▶ _WHAT IS REQUIRED_: Copy every line of the entries that includes the word "banner".

DATASET RECORDS START

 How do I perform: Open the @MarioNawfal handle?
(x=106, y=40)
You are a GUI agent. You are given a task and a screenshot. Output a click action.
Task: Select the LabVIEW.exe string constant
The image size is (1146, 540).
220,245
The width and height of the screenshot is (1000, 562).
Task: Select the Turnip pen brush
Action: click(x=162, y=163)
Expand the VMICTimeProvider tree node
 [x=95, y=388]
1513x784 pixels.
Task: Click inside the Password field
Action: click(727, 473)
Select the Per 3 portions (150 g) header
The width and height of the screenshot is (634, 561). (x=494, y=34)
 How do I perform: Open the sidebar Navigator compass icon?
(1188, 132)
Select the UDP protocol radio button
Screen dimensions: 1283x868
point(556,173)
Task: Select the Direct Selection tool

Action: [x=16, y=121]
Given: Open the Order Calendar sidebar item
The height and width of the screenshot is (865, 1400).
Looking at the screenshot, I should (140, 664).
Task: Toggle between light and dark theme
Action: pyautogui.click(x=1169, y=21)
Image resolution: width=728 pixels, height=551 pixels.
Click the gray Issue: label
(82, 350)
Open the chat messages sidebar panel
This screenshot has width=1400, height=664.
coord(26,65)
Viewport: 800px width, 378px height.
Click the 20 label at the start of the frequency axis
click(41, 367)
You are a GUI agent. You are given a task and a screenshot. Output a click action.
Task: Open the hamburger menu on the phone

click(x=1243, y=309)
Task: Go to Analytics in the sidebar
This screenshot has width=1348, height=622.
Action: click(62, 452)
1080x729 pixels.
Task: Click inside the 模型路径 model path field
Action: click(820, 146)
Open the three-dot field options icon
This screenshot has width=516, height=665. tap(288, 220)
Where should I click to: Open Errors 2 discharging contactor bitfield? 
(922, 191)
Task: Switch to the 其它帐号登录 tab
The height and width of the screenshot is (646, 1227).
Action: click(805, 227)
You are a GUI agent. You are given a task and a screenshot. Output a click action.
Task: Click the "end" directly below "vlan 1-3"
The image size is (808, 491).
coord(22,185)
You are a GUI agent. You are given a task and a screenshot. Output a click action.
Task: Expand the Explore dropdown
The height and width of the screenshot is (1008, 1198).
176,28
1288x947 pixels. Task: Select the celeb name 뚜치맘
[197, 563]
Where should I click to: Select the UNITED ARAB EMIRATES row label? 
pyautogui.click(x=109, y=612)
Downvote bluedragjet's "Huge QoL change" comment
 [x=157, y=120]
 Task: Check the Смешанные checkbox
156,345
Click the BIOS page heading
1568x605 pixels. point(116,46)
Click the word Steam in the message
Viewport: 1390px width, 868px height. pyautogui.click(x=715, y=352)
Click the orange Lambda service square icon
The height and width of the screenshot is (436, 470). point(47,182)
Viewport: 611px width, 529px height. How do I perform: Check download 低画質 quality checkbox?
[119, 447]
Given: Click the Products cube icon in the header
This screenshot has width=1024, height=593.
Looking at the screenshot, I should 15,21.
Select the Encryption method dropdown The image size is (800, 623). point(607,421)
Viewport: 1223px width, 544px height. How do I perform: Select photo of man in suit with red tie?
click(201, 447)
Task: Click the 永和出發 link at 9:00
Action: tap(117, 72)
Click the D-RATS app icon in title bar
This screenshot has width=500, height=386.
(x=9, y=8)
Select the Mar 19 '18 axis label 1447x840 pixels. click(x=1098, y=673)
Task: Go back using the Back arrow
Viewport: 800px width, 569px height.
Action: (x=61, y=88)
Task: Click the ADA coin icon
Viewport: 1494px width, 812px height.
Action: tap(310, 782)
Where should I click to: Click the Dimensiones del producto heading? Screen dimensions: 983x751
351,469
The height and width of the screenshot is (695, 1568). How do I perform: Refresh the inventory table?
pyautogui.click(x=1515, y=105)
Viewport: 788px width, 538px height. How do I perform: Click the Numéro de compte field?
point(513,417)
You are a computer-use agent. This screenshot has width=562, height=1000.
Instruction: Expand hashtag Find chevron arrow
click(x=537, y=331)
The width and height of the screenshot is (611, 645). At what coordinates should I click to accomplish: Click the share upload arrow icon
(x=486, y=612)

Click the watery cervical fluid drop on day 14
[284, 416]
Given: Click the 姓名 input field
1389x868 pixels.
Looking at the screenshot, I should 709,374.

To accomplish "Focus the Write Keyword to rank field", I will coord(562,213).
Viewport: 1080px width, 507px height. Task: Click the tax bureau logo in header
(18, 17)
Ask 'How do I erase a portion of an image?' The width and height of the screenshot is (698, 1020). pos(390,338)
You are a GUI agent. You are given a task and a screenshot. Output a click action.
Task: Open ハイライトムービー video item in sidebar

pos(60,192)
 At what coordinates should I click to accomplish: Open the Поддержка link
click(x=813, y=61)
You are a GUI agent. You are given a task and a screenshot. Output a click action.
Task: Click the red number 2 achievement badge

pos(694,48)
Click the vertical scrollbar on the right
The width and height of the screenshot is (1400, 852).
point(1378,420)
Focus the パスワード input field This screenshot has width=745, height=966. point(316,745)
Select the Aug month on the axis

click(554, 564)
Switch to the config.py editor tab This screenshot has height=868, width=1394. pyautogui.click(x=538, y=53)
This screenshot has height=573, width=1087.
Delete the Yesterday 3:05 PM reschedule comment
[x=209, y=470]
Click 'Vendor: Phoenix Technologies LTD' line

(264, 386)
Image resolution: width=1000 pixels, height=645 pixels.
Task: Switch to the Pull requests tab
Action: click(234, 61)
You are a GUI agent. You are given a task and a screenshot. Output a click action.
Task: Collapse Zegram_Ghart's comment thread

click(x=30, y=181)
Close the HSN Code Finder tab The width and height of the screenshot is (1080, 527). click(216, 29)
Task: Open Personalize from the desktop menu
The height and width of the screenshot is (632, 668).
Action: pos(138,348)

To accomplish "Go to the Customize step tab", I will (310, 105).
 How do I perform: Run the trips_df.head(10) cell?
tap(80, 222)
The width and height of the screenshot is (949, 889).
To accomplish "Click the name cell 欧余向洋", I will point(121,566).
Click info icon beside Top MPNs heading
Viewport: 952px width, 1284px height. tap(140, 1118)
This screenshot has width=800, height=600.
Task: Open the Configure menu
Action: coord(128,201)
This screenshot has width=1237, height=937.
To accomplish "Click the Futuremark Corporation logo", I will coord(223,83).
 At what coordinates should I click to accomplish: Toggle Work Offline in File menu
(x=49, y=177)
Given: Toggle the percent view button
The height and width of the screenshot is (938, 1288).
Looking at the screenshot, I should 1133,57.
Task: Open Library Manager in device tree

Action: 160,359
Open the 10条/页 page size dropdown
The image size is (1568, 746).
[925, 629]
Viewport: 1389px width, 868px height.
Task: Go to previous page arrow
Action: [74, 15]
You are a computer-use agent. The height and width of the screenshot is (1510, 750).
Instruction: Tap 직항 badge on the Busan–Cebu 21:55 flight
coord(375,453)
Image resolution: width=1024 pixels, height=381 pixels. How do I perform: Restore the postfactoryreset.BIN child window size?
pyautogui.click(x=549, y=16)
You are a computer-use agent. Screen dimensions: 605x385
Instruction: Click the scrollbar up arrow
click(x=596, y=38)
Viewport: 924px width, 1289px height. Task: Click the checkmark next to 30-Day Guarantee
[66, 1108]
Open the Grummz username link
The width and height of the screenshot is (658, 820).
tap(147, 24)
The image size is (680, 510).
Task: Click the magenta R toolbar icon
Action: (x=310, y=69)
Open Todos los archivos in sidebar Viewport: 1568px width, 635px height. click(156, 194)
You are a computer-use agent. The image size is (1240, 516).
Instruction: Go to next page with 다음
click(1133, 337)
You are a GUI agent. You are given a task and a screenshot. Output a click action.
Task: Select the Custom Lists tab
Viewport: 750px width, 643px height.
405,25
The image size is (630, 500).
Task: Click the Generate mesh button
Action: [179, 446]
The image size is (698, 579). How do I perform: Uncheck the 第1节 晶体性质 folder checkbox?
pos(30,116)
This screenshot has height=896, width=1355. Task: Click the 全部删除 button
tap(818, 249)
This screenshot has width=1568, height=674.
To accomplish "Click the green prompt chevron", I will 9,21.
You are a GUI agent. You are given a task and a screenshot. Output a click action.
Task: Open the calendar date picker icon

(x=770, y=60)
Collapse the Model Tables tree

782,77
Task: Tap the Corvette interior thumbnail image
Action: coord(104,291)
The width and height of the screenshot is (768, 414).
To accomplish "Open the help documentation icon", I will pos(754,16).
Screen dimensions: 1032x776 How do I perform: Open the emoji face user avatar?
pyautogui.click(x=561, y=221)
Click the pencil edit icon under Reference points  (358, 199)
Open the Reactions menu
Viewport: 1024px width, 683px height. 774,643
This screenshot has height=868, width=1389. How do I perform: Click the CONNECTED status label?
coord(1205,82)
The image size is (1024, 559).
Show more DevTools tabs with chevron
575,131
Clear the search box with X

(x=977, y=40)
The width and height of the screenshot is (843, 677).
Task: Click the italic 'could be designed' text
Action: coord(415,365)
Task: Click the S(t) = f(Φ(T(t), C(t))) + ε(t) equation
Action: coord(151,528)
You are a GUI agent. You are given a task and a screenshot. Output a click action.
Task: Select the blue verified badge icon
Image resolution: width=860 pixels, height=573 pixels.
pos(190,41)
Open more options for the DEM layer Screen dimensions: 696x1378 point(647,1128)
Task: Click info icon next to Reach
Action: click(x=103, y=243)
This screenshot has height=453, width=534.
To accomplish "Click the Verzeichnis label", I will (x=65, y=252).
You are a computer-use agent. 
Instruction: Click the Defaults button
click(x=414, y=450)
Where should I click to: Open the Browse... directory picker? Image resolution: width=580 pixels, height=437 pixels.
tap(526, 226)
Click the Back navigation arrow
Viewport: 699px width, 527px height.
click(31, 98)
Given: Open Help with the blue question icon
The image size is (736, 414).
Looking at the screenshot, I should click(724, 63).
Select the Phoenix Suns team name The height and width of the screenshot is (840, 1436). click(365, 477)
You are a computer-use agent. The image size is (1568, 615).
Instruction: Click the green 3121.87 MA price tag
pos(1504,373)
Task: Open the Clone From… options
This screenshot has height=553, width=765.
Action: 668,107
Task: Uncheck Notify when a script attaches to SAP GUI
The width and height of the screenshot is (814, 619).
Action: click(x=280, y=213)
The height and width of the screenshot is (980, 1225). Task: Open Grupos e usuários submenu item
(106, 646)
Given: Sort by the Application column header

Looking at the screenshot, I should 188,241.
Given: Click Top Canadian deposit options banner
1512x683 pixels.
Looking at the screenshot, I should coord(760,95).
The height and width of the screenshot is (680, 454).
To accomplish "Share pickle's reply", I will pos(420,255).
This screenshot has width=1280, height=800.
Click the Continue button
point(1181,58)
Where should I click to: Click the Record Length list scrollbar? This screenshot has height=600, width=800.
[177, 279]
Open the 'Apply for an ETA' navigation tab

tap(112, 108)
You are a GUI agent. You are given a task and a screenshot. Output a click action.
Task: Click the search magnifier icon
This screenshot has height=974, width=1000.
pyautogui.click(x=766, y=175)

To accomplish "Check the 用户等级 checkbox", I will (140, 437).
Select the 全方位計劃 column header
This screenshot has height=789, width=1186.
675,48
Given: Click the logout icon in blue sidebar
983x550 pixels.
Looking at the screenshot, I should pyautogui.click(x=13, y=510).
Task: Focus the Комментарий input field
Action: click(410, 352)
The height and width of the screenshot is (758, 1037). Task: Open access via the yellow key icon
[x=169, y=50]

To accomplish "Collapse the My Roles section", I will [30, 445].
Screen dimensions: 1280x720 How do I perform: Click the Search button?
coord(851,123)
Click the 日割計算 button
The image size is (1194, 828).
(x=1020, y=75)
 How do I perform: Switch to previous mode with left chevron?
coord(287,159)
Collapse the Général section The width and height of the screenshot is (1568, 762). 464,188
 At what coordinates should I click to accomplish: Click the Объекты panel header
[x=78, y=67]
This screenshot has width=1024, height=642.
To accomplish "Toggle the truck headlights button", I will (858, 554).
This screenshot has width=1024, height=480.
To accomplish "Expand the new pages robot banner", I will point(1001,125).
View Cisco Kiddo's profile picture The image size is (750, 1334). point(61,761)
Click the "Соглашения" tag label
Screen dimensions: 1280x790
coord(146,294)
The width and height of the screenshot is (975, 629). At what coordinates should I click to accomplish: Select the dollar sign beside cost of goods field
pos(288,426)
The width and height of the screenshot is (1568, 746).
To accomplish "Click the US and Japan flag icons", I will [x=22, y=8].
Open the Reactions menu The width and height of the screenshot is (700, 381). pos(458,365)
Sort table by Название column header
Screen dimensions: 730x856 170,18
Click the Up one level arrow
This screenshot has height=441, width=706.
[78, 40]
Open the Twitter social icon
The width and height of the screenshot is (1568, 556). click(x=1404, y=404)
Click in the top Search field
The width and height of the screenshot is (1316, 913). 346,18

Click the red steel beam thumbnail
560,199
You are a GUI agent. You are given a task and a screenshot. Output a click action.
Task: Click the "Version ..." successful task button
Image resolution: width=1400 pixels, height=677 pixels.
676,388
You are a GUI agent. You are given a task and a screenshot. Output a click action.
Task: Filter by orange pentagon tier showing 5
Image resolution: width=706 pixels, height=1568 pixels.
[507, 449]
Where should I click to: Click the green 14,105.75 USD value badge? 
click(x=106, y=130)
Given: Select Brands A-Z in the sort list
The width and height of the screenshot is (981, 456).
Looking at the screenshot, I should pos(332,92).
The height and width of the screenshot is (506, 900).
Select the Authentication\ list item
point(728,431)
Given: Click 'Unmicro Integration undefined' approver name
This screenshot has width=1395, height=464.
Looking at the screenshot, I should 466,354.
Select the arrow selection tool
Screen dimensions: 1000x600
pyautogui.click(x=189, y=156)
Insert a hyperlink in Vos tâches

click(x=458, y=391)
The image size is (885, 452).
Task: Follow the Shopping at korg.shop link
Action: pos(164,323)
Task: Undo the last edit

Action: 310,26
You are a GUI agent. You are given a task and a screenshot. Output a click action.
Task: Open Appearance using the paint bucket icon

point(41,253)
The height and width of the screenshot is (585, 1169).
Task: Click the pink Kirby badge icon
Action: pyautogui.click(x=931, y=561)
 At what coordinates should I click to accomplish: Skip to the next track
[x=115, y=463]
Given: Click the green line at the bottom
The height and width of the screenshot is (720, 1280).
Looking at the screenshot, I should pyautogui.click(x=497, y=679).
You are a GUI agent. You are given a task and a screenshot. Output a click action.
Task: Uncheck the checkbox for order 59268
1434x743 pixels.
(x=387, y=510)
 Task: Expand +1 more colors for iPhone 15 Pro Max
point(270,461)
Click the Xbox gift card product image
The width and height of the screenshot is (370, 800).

DATASET RECORDS END

▶ _WRITTEN REPLY_:
Given: Click Top Canadian deposit options banner
To accomplish "Expand the new pages robot banner", I will point(1001,125).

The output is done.